Records supplied
-=-=-

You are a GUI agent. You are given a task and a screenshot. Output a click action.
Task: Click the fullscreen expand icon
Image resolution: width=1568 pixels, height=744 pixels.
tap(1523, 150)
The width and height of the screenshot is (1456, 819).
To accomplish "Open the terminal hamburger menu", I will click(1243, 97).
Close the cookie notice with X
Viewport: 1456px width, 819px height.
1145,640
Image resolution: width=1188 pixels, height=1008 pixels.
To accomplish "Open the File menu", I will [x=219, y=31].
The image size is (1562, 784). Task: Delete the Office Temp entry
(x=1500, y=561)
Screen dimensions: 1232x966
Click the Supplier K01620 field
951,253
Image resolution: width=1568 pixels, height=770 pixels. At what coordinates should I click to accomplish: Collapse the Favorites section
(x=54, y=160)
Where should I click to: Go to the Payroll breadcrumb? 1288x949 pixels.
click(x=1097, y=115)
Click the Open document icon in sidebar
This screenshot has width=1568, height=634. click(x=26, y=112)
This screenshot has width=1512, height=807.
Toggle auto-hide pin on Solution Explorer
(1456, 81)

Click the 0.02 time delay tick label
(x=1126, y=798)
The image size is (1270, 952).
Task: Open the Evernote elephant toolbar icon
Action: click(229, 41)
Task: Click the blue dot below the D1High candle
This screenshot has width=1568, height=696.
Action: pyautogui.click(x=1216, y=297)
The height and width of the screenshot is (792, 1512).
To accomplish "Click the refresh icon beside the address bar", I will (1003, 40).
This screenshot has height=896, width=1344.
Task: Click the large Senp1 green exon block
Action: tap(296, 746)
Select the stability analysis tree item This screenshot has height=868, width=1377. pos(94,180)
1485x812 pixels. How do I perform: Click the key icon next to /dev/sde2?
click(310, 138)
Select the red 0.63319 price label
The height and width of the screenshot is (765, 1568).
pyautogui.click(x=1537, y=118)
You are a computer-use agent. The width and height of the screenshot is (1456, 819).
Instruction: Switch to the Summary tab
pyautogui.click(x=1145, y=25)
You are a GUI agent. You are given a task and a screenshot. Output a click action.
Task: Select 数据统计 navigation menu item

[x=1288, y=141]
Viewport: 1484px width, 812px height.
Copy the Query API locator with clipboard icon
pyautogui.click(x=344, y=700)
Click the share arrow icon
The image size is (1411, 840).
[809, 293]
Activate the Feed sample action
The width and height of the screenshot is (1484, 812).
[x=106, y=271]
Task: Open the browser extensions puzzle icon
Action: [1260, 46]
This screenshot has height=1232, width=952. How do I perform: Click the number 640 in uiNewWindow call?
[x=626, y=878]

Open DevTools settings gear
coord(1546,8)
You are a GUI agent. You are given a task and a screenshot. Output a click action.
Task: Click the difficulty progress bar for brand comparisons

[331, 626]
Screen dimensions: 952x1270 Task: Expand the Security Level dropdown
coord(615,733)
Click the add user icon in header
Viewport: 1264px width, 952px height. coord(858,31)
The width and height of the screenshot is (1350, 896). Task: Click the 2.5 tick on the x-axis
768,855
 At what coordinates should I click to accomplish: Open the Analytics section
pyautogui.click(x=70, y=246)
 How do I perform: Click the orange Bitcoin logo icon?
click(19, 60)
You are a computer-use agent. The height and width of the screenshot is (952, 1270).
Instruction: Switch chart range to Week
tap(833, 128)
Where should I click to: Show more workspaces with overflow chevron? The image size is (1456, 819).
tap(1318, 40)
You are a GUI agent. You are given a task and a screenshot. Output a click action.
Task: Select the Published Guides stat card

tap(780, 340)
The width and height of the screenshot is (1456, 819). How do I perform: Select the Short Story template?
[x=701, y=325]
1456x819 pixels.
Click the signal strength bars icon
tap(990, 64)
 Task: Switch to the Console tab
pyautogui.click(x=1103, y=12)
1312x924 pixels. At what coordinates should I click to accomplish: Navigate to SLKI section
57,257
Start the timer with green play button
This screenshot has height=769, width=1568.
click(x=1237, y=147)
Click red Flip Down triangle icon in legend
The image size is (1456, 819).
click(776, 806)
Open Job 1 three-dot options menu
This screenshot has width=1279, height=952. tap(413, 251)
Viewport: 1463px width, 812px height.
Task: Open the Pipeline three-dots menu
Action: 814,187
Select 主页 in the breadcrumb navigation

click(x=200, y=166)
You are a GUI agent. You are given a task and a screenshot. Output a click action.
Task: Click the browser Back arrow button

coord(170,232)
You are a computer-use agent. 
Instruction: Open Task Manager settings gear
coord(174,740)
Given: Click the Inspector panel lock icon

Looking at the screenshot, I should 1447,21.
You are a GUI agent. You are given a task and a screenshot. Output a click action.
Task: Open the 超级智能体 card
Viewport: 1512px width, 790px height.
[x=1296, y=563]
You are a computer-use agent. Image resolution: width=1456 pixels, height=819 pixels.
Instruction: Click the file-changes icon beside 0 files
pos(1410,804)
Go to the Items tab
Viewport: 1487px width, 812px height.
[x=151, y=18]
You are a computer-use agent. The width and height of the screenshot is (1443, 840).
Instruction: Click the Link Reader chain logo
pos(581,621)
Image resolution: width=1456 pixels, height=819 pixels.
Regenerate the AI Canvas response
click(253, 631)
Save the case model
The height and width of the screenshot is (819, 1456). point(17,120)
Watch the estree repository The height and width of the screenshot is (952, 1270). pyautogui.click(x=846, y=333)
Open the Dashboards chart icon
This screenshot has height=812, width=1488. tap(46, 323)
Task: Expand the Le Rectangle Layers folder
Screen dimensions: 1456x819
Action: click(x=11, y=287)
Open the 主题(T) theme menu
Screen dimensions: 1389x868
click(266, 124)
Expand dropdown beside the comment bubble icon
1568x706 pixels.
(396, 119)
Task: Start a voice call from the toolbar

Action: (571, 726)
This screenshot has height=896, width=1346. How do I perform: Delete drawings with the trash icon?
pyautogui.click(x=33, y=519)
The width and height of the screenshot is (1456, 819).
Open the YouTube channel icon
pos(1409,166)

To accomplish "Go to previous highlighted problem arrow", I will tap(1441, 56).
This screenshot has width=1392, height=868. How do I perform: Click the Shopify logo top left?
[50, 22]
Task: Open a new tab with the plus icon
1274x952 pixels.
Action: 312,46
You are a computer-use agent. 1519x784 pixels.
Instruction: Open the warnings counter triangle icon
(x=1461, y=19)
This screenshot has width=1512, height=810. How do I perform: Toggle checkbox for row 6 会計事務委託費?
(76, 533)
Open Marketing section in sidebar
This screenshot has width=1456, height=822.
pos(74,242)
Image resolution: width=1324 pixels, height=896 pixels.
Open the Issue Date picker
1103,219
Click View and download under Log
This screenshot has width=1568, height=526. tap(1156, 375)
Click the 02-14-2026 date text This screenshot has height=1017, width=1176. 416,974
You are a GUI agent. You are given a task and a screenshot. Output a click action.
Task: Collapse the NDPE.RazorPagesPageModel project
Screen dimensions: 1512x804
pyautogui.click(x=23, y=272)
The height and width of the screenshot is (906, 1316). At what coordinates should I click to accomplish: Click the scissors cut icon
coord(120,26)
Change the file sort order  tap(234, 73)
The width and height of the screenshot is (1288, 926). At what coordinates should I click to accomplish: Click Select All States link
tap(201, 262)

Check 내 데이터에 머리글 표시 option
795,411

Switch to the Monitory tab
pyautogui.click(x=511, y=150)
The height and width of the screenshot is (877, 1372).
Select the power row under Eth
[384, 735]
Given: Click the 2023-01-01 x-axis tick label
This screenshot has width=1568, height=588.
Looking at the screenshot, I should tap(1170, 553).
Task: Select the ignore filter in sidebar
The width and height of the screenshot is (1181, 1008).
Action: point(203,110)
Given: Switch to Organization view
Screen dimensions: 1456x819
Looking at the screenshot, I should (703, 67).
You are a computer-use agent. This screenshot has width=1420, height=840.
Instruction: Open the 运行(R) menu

-=-=-

Brief
Please output the exact lines of the records above, beginning with the first and stopping after the line that holds "This screenshot has width=1512, height=807.", and nothing else.

Task answer
You are a GUI agent. You are given a task and a screenshot. Output a click action.
Task: Click the fullscreen expand icon
Image resolution: width=1568 pixels, height=744 pixels.
tap(1523, 150)
The width and height of the screenshot is (1456, 819).
To accomplish "Open the terminal hamburger menu", I will click(1243, 97).
Close the cookie notice with X
Viewport: 1456px width, 819px height.
1145,640
Image resolution: width=1188 pixels, height=1008 pixels.
To accomplish "Open the File menu", I will [x=219, y=31].
The image size is (1562, 784). Task: Delete the Office Temp entry
(x=1500, y=561)
Screen dimensions: 1232x966
Click the Supplier K01620 field
951,253
Image resolution: width=1568 pixels, height=770 pixels. At what coordinates should I click to accomplish: Collapse the Favorites section
(x=54, y=160)
Where should I click to: Go to the Payroll breadcrumb? 1288x949 pixels.
click(x=1097, y=115)
Click the Open document icon in sidebar
This screenshot has width=1568, height=634. click(x=26, y=112)
This screenshot has width=1512, height=807.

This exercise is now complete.